[Pixel coordinate grounding data]
%%

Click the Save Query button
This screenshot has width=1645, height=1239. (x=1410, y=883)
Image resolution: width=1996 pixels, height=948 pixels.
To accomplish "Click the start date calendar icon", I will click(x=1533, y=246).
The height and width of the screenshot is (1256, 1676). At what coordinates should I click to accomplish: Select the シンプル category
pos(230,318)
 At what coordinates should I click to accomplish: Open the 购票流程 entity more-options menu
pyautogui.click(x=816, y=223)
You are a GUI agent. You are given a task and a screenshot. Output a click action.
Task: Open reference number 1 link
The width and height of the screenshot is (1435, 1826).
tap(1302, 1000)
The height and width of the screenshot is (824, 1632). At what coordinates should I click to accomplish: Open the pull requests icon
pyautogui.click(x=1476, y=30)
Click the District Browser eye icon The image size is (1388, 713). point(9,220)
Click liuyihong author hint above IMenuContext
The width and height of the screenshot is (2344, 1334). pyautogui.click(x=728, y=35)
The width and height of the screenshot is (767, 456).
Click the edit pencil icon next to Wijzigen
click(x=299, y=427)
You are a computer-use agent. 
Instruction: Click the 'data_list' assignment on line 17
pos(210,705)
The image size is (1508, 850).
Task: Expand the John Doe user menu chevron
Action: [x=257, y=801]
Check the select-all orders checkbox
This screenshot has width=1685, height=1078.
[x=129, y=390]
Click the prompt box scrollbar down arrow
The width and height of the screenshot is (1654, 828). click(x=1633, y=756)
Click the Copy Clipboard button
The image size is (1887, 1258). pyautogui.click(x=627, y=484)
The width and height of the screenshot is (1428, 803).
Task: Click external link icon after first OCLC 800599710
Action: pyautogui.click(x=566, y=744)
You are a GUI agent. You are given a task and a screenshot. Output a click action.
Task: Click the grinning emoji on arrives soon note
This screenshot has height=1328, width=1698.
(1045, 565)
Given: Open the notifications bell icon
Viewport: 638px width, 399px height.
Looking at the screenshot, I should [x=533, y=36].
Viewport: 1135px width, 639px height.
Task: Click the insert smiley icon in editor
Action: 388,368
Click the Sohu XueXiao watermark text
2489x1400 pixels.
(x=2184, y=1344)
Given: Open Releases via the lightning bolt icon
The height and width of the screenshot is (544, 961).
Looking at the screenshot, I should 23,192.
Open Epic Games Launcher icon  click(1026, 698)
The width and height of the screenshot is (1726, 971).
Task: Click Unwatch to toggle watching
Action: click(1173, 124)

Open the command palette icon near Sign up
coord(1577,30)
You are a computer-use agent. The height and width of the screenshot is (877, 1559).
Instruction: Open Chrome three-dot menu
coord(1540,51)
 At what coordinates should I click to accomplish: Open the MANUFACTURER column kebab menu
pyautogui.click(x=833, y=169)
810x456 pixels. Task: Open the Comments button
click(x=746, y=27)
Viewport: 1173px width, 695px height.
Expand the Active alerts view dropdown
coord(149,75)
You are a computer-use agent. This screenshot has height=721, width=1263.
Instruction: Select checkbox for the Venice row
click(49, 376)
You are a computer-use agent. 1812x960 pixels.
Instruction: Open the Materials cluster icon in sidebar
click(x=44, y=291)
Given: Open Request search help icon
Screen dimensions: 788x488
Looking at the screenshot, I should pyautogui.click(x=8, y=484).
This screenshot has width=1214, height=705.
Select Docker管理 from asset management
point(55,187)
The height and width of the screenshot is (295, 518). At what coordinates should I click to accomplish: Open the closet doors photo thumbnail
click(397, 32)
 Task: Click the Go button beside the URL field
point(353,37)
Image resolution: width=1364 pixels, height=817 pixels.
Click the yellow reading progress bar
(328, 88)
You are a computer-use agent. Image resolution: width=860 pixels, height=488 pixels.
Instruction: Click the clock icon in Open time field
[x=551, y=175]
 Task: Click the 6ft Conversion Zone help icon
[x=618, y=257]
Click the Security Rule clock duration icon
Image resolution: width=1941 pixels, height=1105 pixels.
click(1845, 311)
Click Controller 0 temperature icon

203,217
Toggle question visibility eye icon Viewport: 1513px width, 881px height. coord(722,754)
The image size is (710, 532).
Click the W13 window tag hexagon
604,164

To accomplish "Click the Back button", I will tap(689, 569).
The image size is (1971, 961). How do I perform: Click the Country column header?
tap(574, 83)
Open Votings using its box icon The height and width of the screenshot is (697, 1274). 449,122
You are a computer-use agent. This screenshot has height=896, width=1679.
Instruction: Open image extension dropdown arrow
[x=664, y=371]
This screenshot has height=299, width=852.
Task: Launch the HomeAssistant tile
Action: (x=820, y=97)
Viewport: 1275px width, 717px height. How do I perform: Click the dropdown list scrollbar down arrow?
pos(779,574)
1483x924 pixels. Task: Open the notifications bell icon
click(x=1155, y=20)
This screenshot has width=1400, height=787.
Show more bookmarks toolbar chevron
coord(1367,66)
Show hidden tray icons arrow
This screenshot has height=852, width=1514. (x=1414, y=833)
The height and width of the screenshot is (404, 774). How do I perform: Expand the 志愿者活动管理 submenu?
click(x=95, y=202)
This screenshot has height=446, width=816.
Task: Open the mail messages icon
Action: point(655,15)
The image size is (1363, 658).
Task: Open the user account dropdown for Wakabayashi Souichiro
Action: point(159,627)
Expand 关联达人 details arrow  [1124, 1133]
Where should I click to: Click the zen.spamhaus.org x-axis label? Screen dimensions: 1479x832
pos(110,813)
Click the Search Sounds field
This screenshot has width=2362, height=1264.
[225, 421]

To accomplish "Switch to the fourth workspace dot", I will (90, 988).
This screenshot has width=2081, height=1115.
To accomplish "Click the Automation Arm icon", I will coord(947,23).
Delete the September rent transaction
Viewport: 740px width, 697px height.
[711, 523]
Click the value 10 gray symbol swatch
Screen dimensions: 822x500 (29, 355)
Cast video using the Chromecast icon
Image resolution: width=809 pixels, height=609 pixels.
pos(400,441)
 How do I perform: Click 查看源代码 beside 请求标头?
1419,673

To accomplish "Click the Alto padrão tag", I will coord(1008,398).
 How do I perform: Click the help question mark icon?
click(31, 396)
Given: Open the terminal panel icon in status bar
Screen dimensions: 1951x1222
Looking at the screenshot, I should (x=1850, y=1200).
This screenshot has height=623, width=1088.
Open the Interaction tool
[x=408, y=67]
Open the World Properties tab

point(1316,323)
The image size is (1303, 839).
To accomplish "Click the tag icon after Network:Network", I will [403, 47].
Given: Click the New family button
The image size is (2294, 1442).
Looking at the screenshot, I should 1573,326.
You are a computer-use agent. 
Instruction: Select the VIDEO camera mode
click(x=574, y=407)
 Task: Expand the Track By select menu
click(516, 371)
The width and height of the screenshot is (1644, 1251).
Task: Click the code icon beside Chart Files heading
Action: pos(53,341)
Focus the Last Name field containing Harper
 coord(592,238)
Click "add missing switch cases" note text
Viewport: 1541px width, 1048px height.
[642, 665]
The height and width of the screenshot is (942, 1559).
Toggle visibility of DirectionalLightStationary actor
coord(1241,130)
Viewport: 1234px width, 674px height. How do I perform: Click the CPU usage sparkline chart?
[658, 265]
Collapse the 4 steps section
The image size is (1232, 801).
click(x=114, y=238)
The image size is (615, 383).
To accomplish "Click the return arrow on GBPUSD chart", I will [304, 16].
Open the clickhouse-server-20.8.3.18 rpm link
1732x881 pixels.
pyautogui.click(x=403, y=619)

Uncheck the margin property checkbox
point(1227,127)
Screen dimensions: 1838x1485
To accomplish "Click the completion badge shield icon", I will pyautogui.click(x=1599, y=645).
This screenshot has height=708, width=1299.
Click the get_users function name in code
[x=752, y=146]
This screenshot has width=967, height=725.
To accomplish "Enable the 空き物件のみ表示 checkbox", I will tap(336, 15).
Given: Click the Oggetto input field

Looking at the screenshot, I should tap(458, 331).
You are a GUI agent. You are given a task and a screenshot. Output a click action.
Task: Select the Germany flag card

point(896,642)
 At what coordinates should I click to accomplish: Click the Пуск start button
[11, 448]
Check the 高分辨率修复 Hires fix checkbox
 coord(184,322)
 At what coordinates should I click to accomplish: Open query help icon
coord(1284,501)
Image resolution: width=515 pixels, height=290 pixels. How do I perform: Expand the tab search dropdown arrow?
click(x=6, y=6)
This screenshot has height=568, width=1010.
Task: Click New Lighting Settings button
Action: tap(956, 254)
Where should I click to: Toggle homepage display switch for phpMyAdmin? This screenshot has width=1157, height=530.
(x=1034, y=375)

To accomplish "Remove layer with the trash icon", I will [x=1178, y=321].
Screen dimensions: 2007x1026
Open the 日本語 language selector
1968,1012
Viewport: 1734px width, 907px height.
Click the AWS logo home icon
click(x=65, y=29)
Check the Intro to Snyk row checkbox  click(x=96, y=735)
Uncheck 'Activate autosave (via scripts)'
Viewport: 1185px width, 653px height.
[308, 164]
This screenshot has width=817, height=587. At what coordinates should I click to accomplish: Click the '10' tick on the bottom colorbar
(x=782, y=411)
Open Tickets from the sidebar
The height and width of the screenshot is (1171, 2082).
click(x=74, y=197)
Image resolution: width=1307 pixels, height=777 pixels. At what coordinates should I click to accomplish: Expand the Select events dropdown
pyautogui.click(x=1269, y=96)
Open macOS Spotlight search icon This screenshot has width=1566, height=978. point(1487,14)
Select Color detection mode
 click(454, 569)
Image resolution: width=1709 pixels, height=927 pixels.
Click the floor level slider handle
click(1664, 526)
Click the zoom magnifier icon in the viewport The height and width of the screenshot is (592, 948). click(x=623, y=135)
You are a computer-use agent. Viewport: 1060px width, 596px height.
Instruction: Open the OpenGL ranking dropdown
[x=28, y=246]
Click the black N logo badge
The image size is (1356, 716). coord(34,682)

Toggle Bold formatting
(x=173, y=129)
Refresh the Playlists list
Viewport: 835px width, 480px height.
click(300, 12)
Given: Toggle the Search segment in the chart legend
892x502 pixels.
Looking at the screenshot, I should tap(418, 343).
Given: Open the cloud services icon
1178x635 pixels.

%%

### DIRECTIONS FOR THIS TASK
Starting from the line containing "Click the floor level slider handle", repeat each line through the end of the entries, exactly.

### RESULT OF THE TASK
Click the floor level slider handle
click(1664, 526)
Click the zoom magnifier icon in the viewport The height and width of the screenshot is (592, 948). click(x=623, y=135)
You are a computer-use agent. Viewport: 1060px width, 596px height.
Instruction: Open the OpenGL ranking dropdown
[x=28, y=246]
Click the black N logo badge
The image size is (1356, 716). coord(34,682)

Toggle Bold formatting
(x=173, y=129)
Refresh the Playlists list
Viewport: 835px width, 480px height.
click(300, 12)
Given: Toggle the Search segment in the chart legend
892x502 pixels.
Looking at the screenshot, I should tap(418, 343).
Given: Open the cloud services icon
1178x635 pixels.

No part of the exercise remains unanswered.